What to produce: Which lines in the records below contain the word "Select"? Pick out each one and copy it in full.
+--
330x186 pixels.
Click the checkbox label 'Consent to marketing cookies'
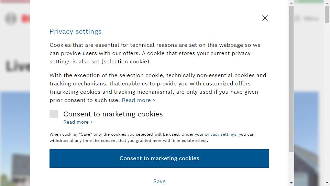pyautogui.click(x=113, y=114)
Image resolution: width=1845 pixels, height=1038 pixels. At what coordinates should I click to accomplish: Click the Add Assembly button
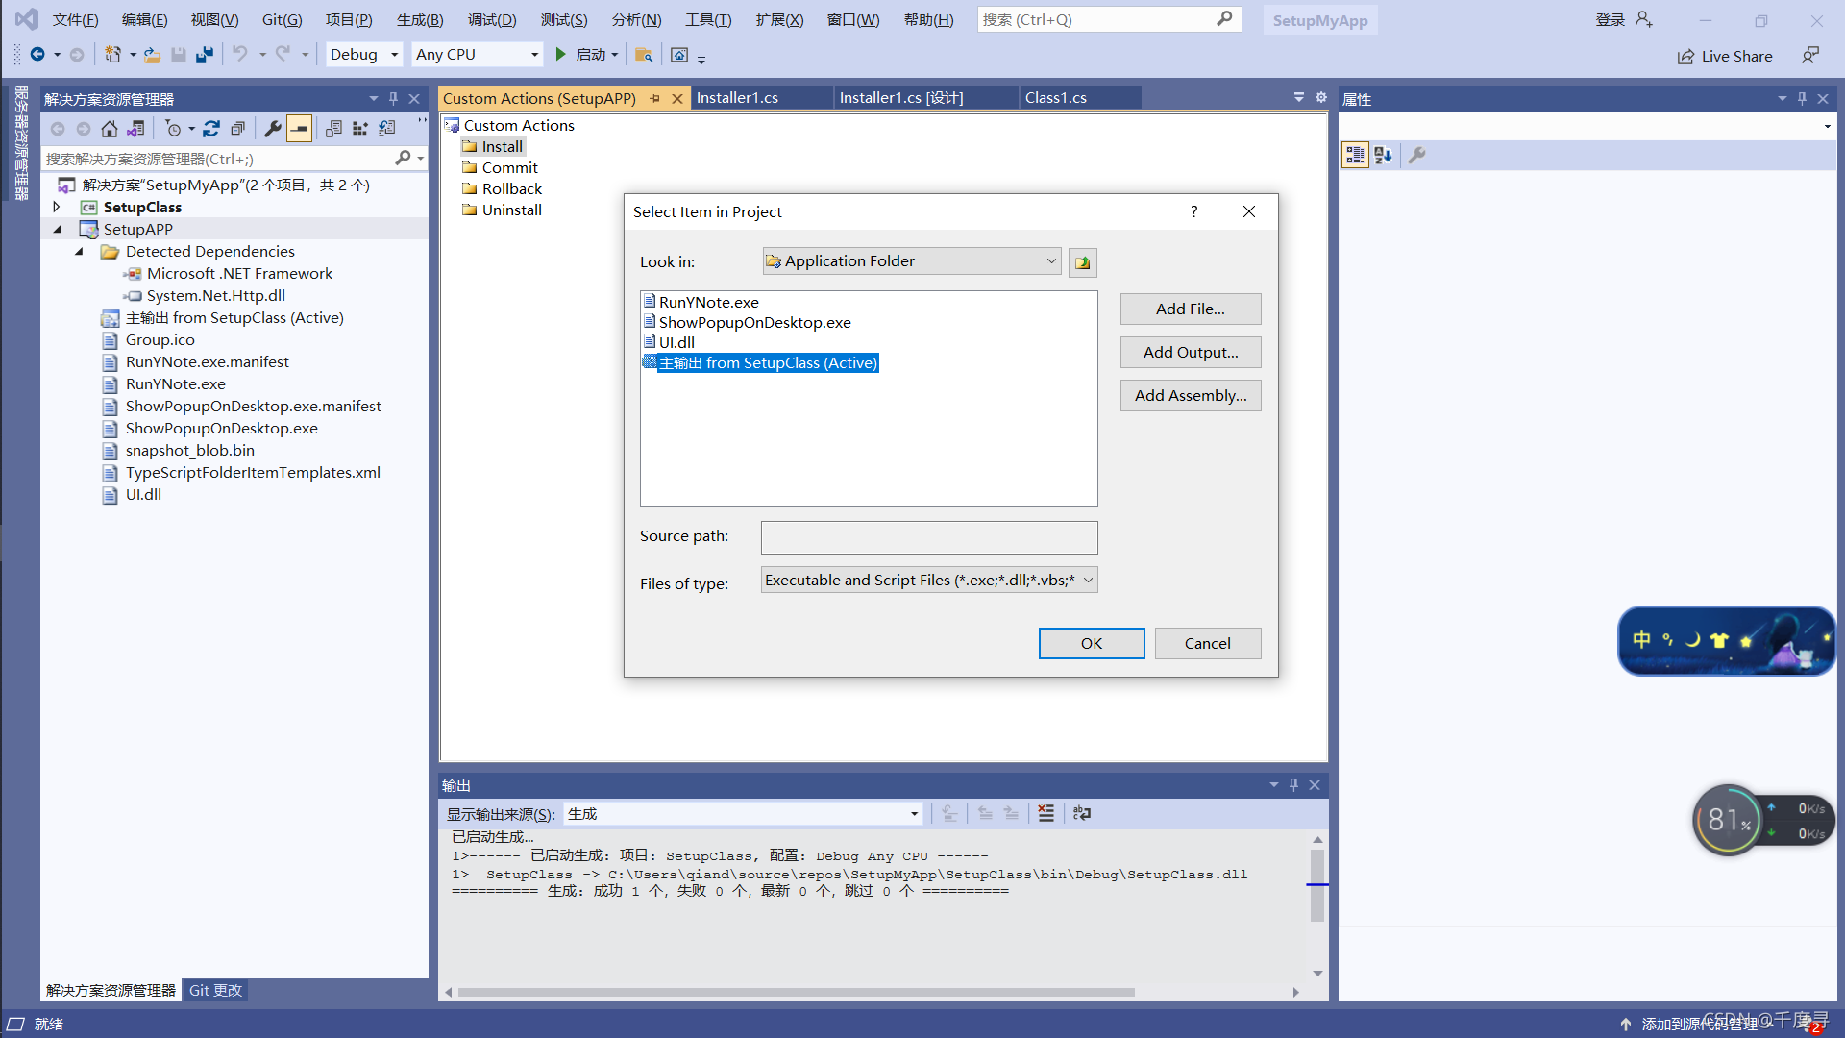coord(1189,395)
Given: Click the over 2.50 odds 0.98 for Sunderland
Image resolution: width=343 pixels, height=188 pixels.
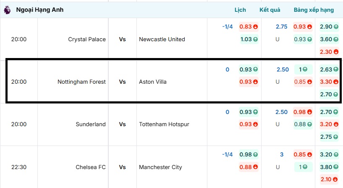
+--
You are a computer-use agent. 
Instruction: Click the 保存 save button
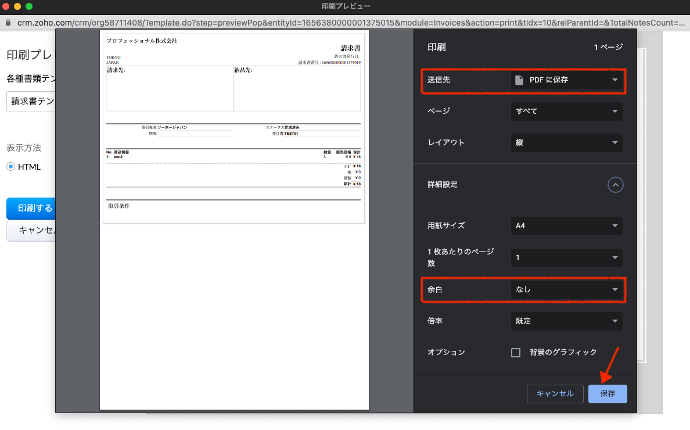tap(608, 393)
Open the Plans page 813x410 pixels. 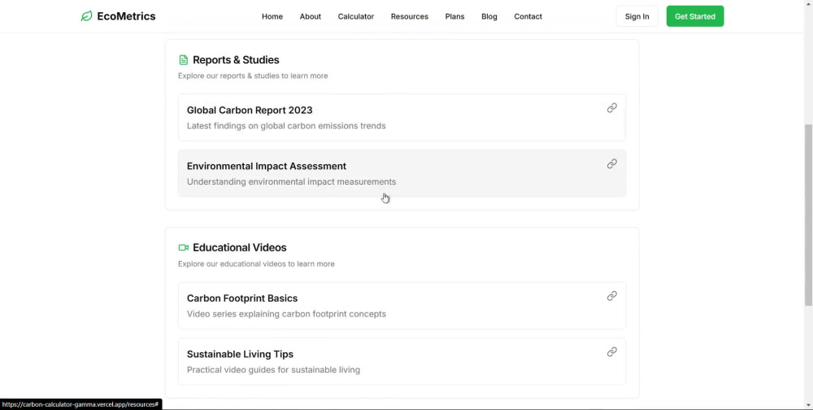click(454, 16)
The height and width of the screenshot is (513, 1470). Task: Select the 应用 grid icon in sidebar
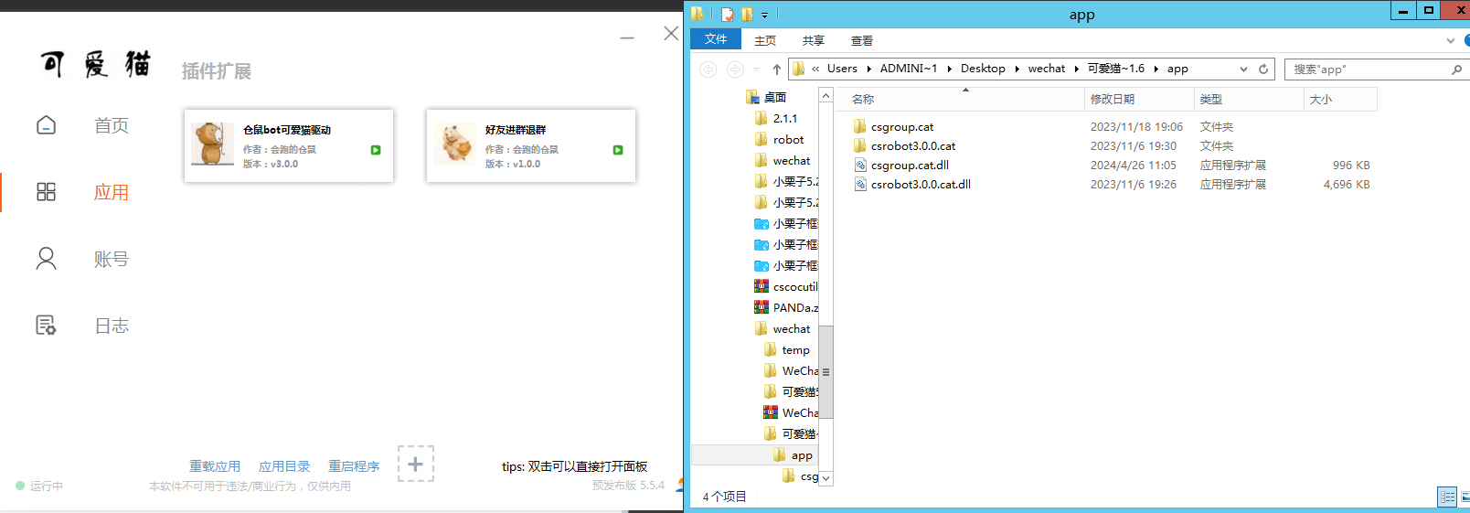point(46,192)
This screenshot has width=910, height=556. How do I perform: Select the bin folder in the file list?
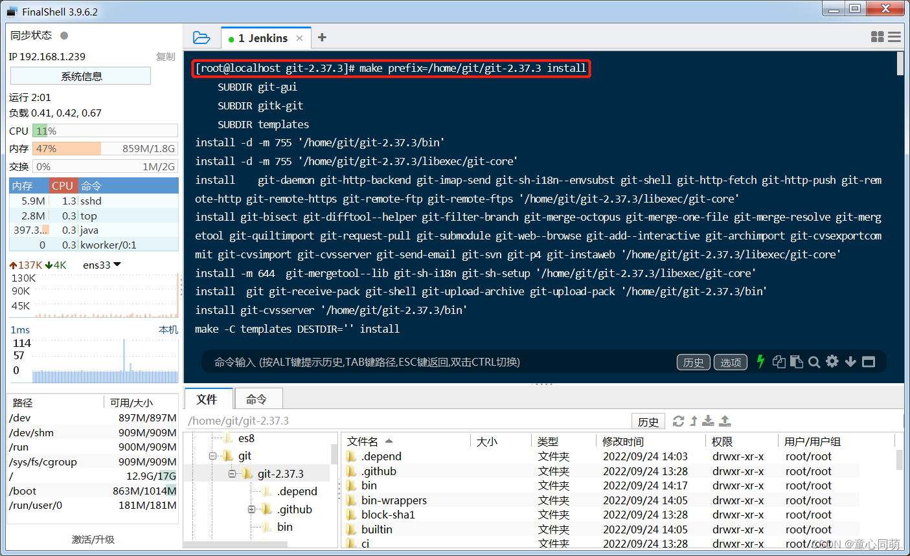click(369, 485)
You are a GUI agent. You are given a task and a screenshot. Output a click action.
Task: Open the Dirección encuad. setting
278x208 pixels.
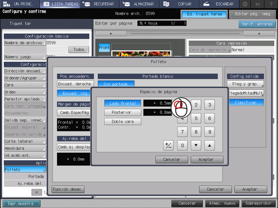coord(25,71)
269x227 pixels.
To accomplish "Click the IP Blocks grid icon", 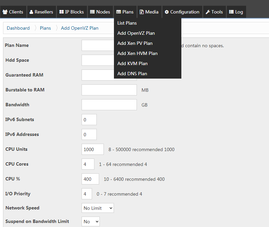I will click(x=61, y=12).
+--
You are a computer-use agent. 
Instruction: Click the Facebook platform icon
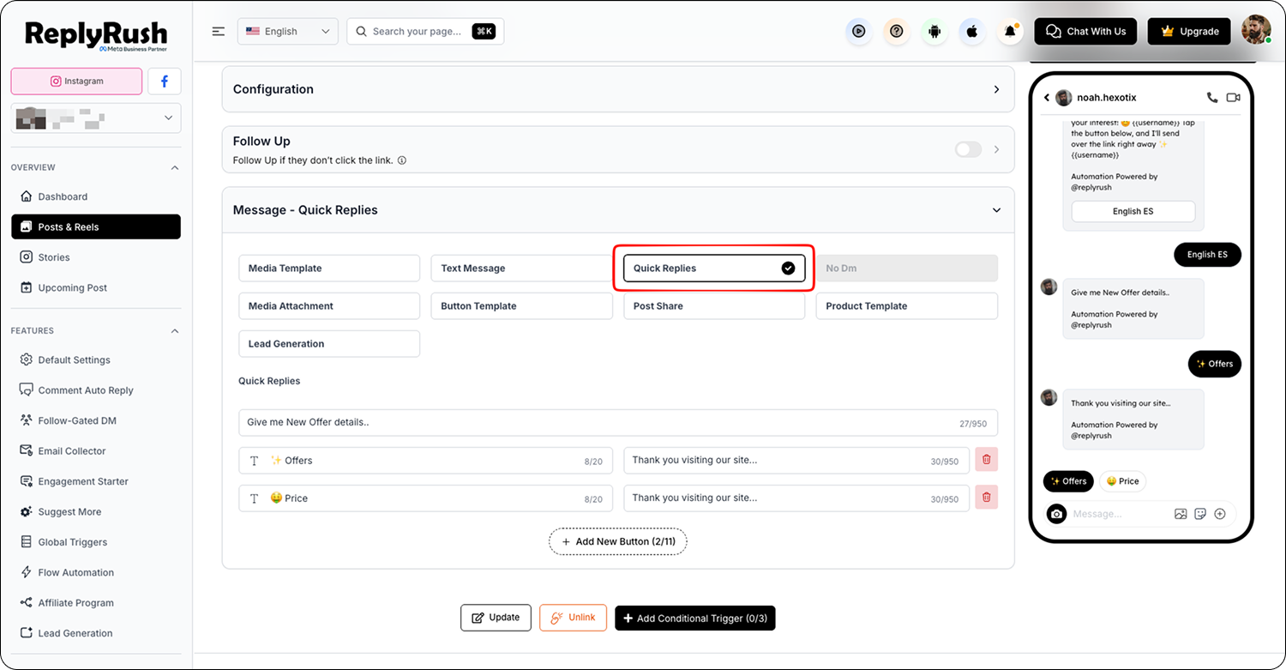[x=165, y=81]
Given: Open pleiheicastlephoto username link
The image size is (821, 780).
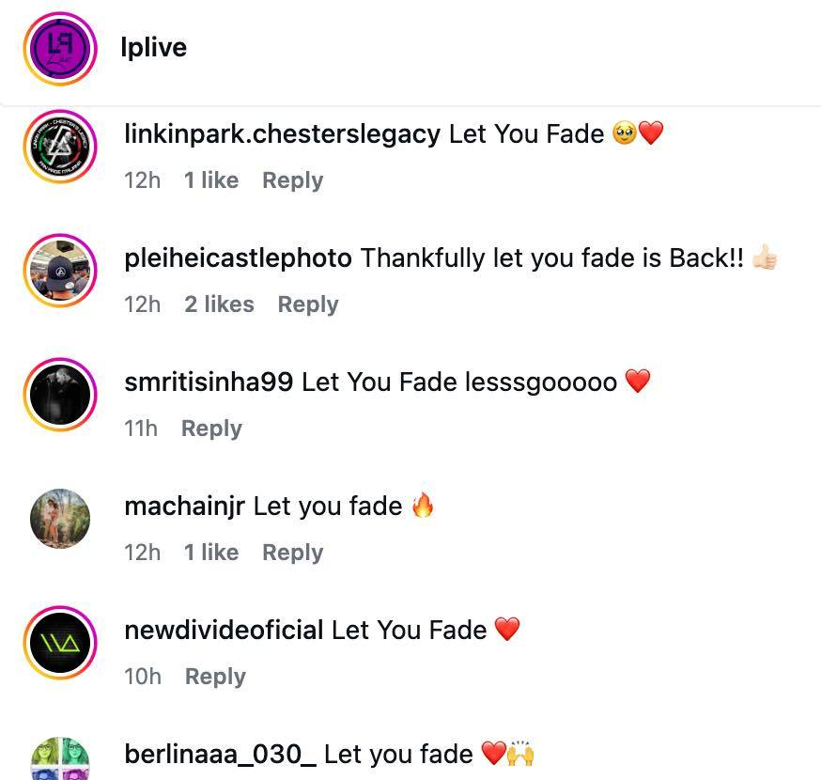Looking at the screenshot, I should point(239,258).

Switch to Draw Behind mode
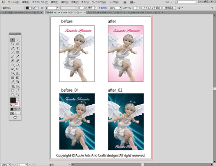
+--
Task result:
The height and width of the screenshot is (513, 1470). Task: Select the 应用 grid icon in sidebar
This screenshot has width=910, height=556. How do I perform: Select the bin folder in the file list?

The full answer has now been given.